Extract to read:
........

Environmental Protection Agency.

ACTION:

Immediate final rule.

SUMMARY:

Pursuant to the Resource Conservation and Recovery Act, as amended, 42 U.S.C. 6901 et seq. (“RCRA”), and the regulations thereunder, the State of New Jersey (the “State”) applied for final authorization of changes to its hazardous waste program. These revisions were adopted by the State in January 1999. The Environmental Protection Agency, Region 2 (“EPA”) has reviewed the State's application and has determined that the State's revisions to its hazardous waste program satisfy all of the requirements necessary to qualify for final authorization. Accordingly, EPA is today approving and authorizing the State's revisions through this immediate final rule. EPA did not publish a proposal before today's rule because it views this as a routine program change to the State's hazardous waste program and does not expect comments that oppose this approval. Consequently, unless EPA receives written comments which oppose this authorization during the comment period, the decision to authorize the revisions to the State's hazardous waste program will take effect as provided below. If EPA receives comments that oppose this action, EPA shall publish a document in the Federal Register withdrawing this rule before it takes effect. In addition to this rule, EPA is publishing in the proposed rules section of today's Federal Register, a separate notice that proposes to authorize the State's program revisions. This proposal ( the “companion proposal”) will serve as a proposal to authorize the State's program revisions, if necessary, as explained more fully below in the section identifying the effective date of this rule as well as in the companion proposal itself.

DATES:

This rule will become effective on February 14, 2003, unless adverse comments are received by January 15, 2003. If EPA receives such comment, EPA will publish a timely withdrawal of this rule in the Federal Register and inform the public that this rule will not take effect.

........

Collected data:

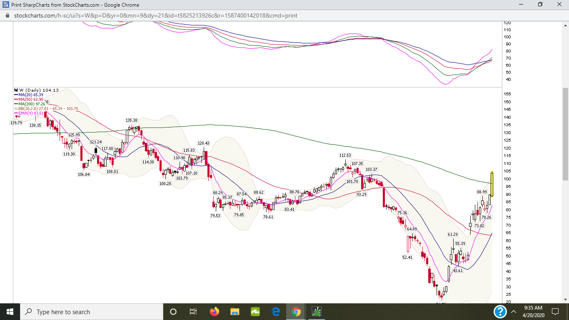
Task: Click the MA(200) green legend entry
Action: (x=31, y=104)
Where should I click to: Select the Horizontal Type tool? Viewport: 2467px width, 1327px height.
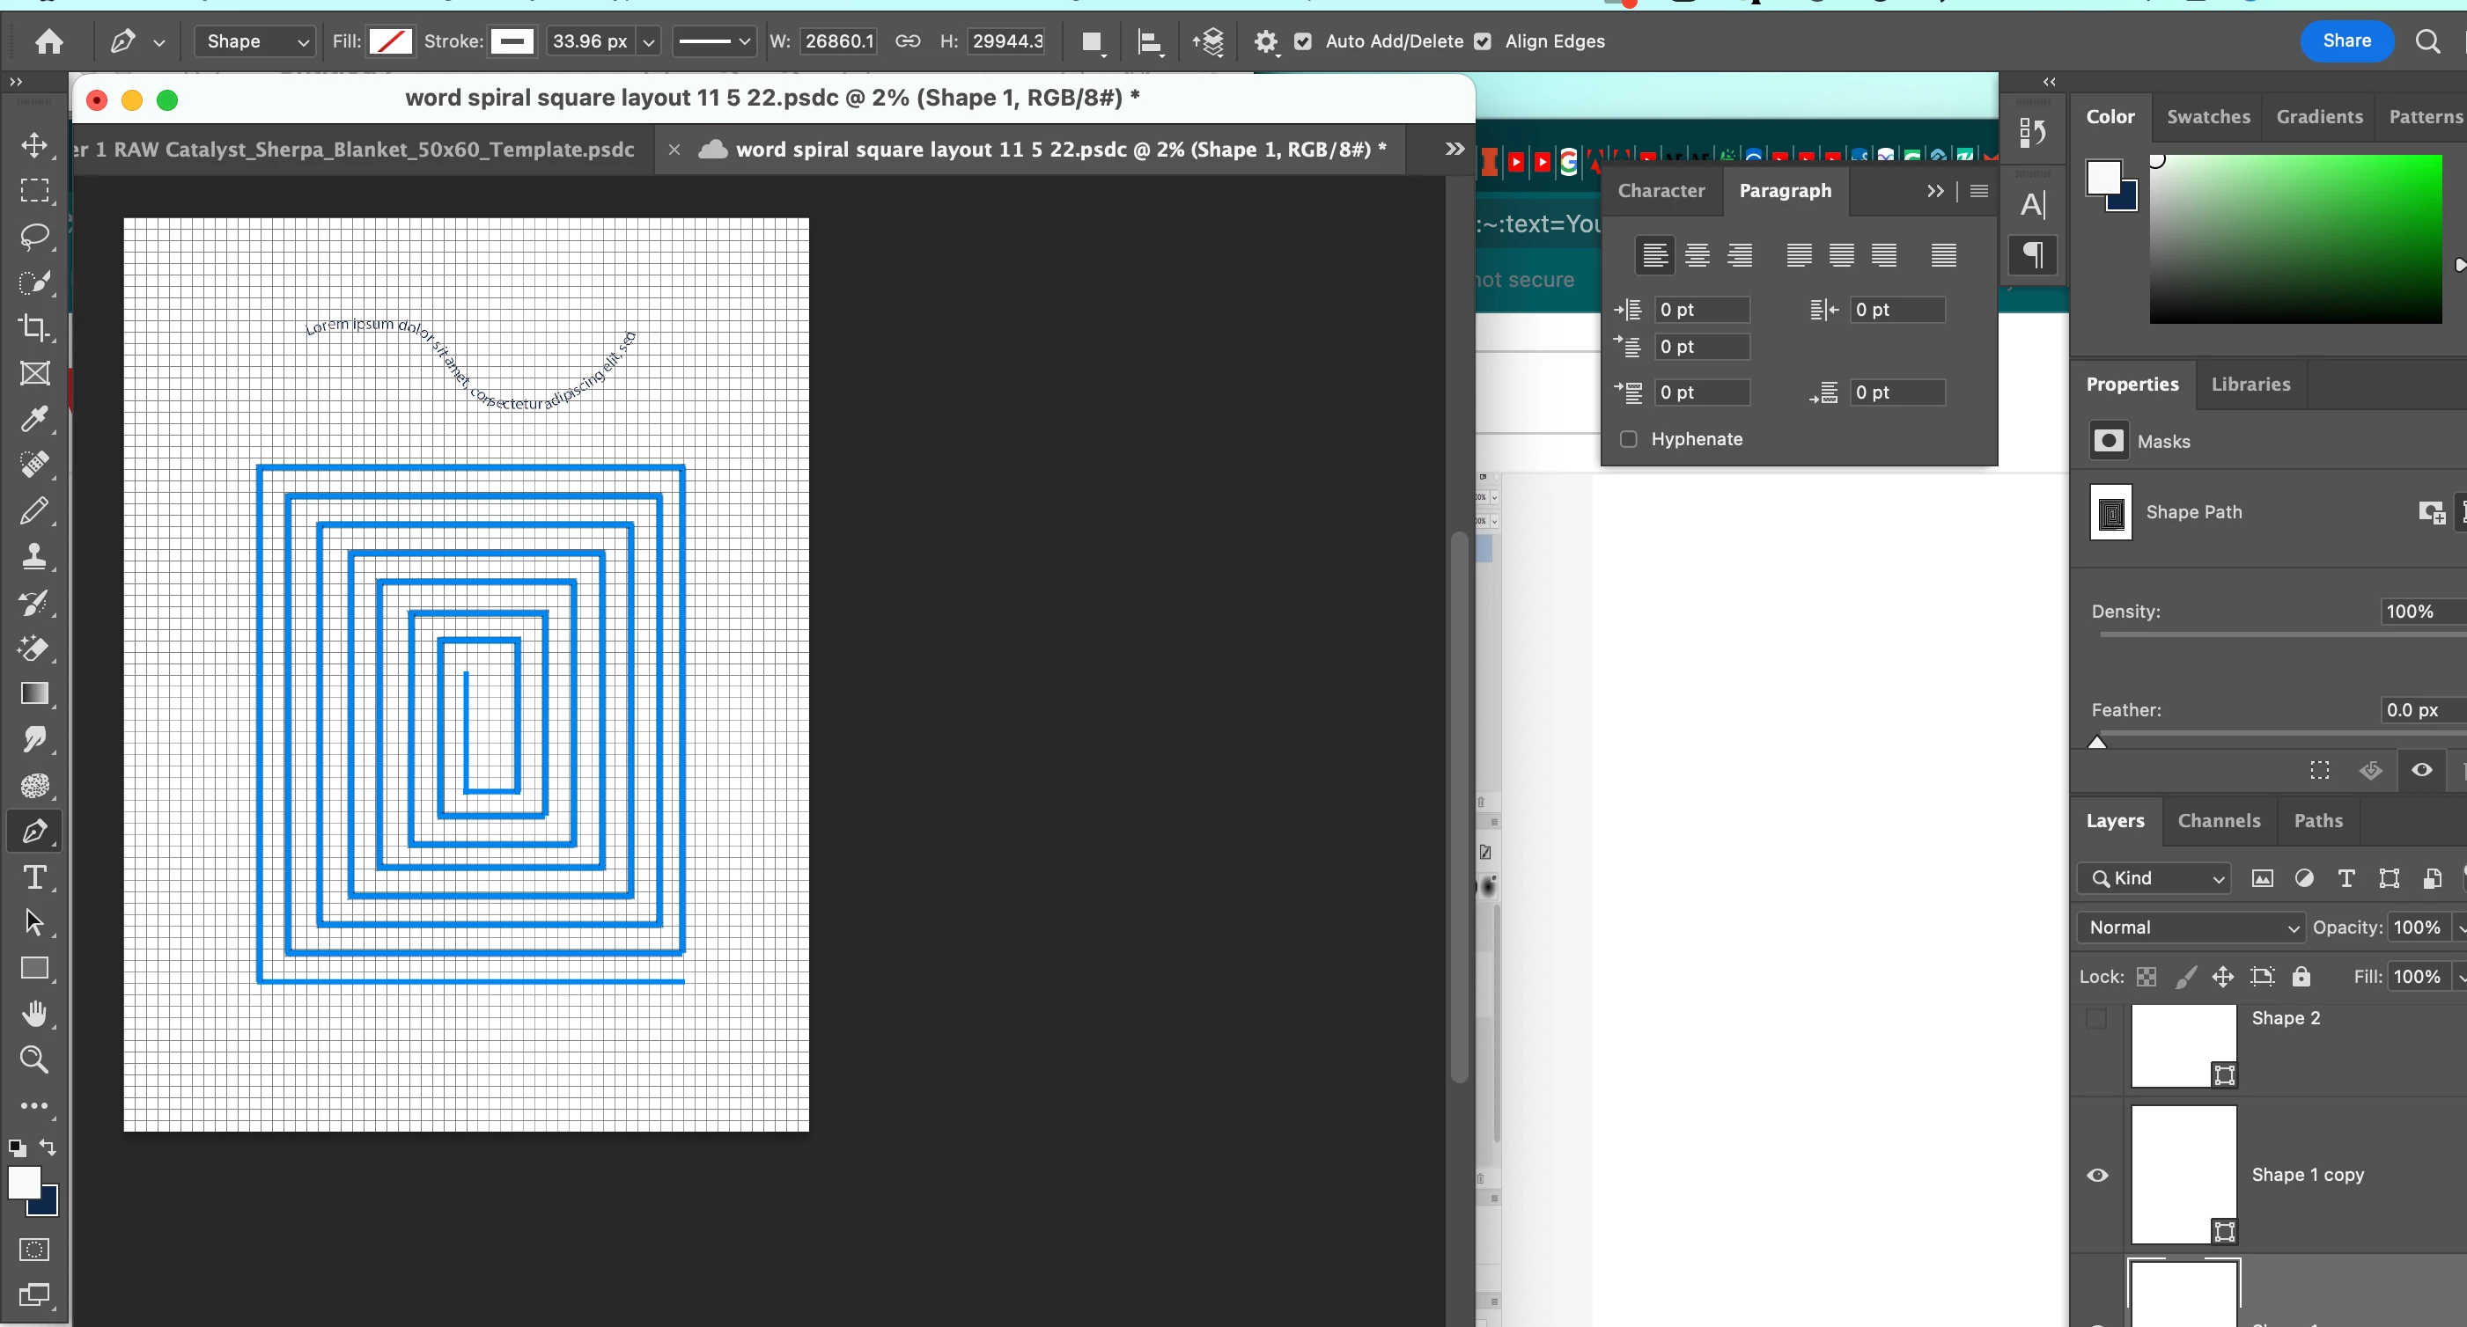[x=34, y=877]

........

Task prompt:
According to the EPA rule notice above, by what date must adverse comments be received? Please answer briefly.

Full output:
January 15, 2003.